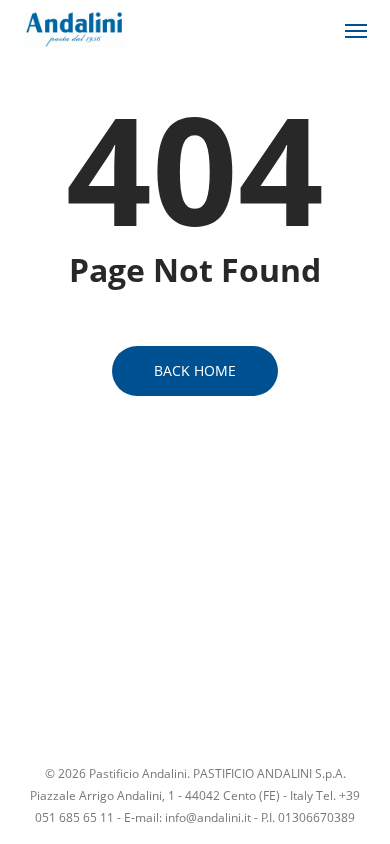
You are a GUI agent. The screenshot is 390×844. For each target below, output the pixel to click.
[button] (356, 30)
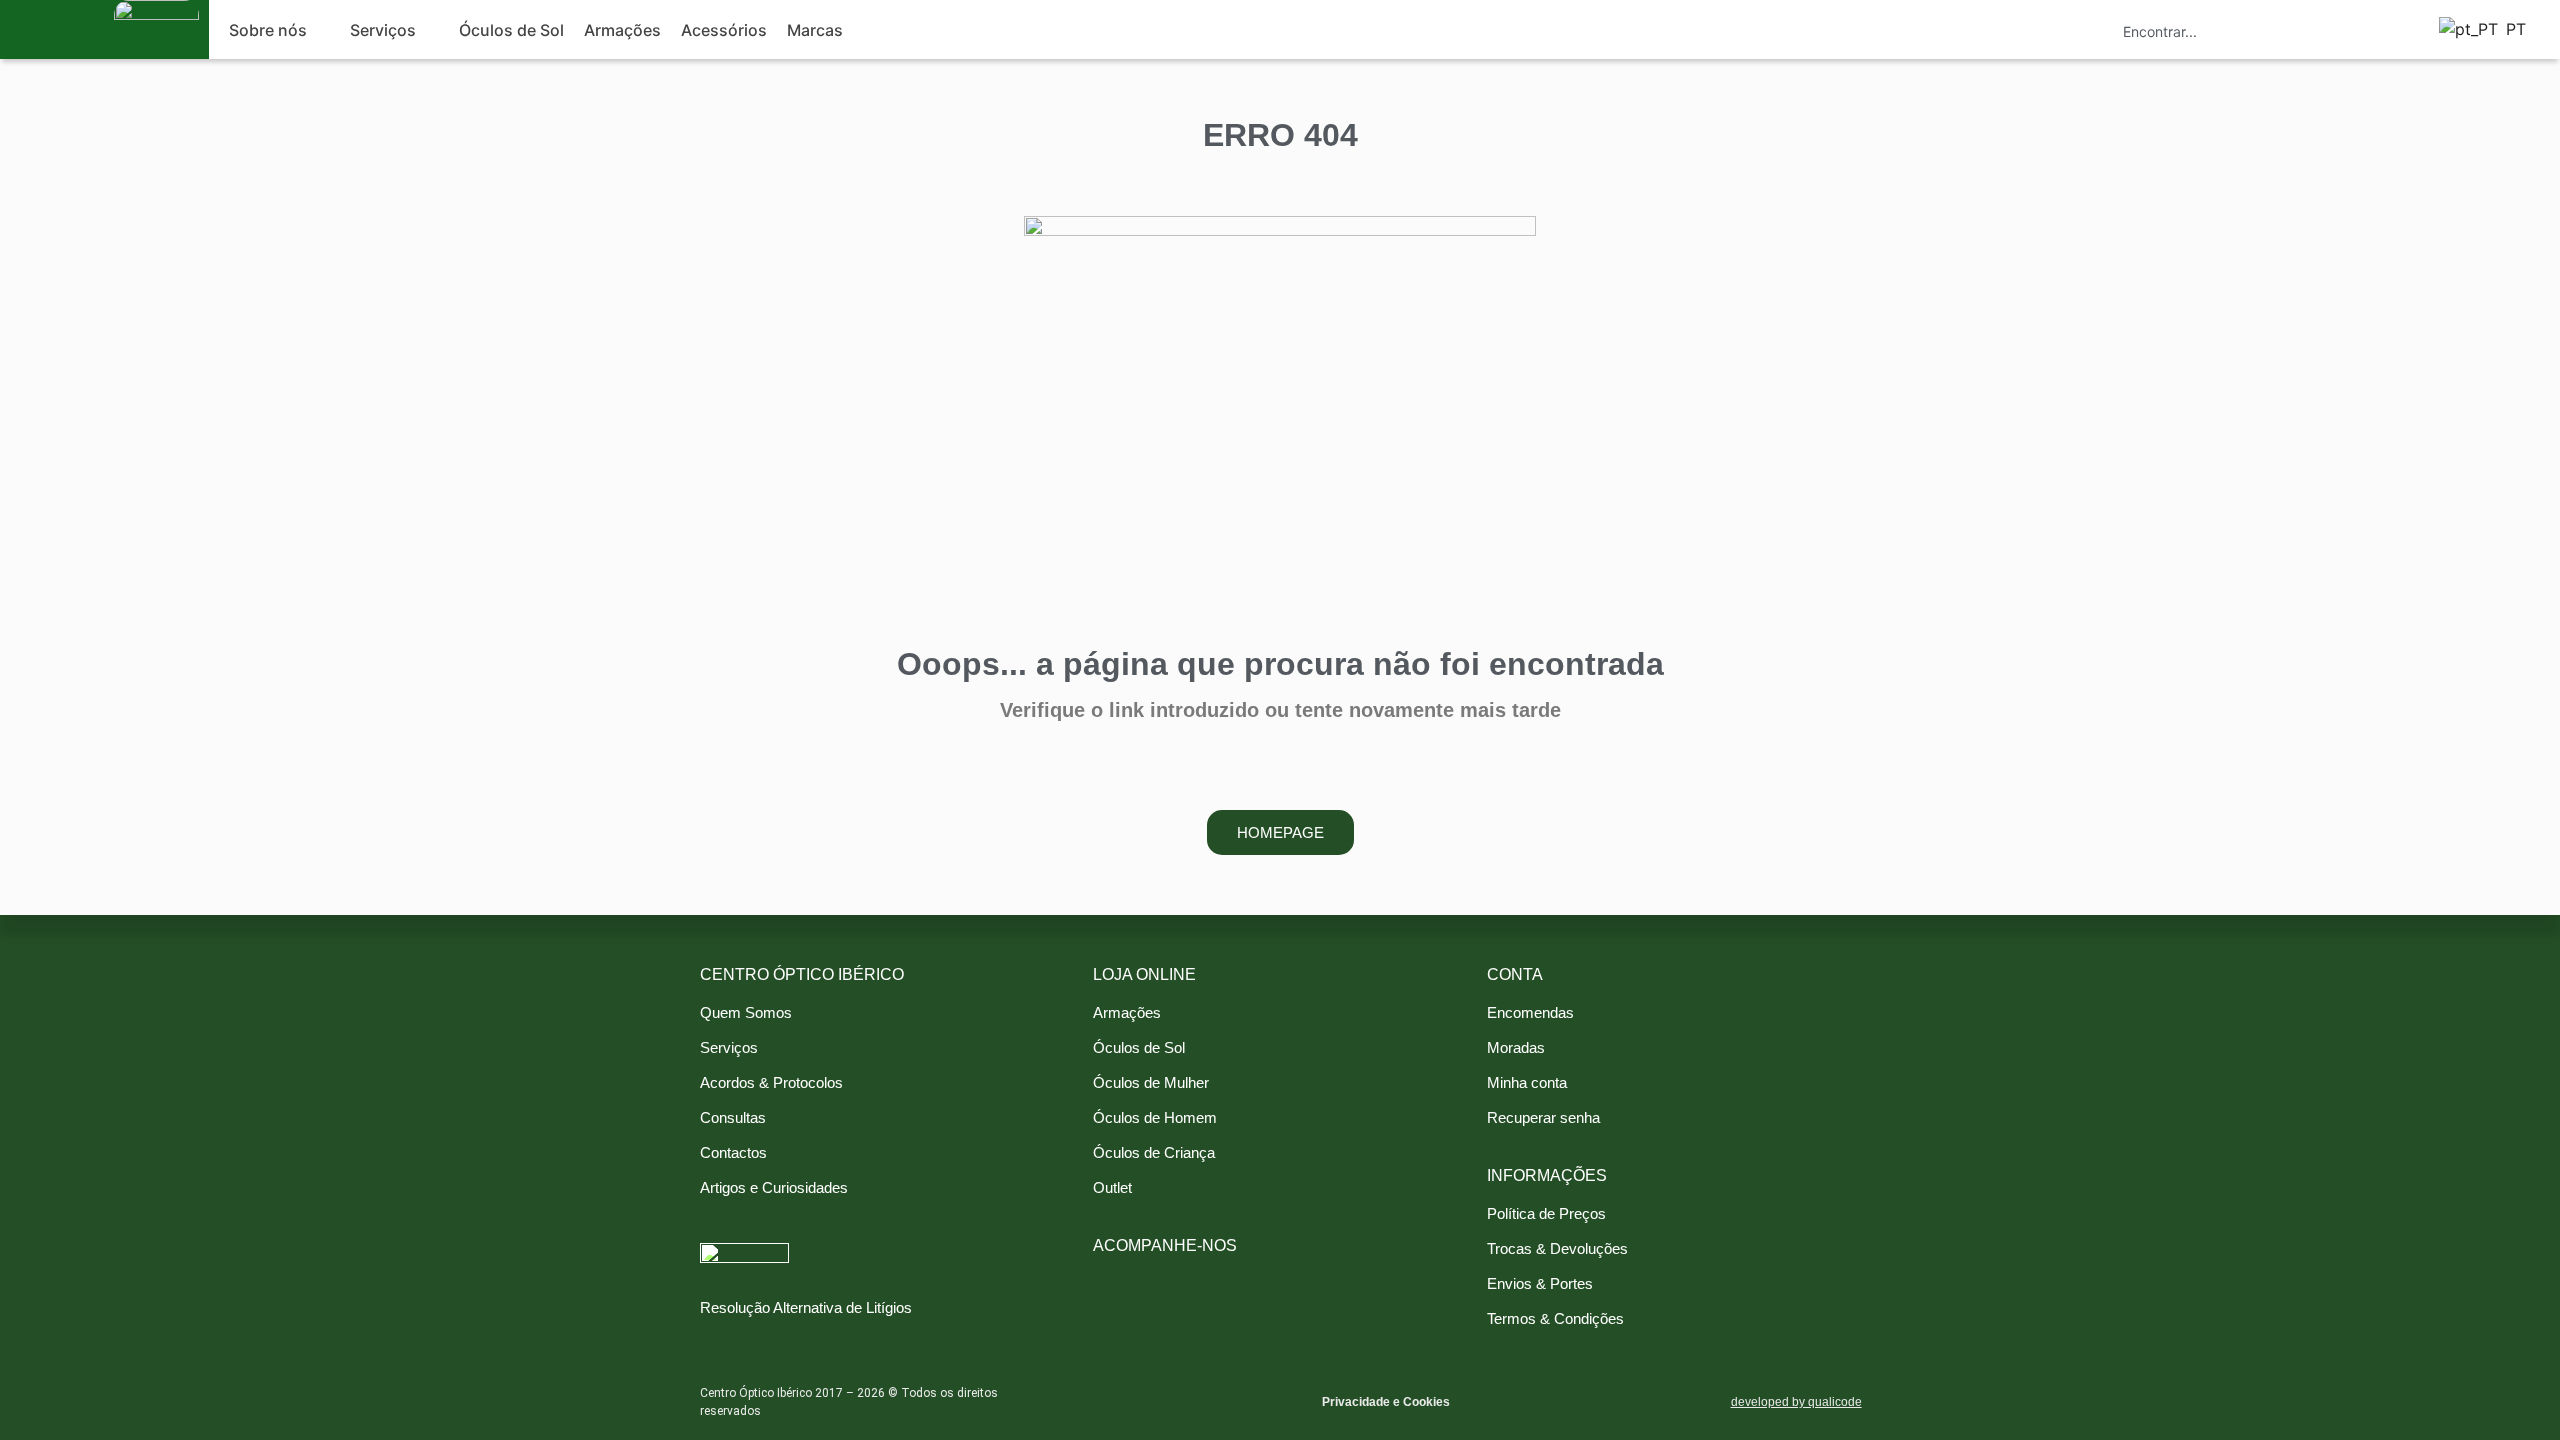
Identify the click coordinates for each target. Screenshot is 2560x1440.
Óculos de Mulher (1151, 1082)
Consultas (733, 1117)
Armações (1127, 1012)
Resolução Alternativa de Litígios (806, 1307)
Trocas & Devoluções (1557, 1248)
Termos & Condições (1555, 1318)
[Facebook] (1108, 1274)
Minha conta (1527, 1082)
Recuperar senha (1543, 1117)
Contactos (733, 1152)
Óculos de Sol (1139, 1047)
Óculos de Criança (1154, 1152)
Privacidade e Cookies (1386, 1402)
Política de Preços (1546, 1213)
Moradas (1516, 1047)
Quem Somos (746, 1012)
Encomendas (1530, 1012)
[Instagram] (1143, 1274)
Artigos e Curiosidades (774, 1187)
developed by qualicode (1796, 1402)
------
EXERCISE OBJECTIVE - Only an exact copy is wanted: the lines from the opening of the material through the line that has "Trocas & Devoluções (1557, 1248)", minus any pictures.

SOLUTION TO THE PROBLEM -
You are a GUI agent. The screenshot is 390×844. For each target below, output the pixel to click.
[button] (356, 30)
Identify the click coordinates for each target. Screenshot is 2560x1440.
Óculos de Mulher (1151, 1082)
Consultas (733, 1117)
Armações (1127, 1012)
Resolução Alternativa de Litígios (806, 1307)
Trocas & Devoluções (1557, 1248)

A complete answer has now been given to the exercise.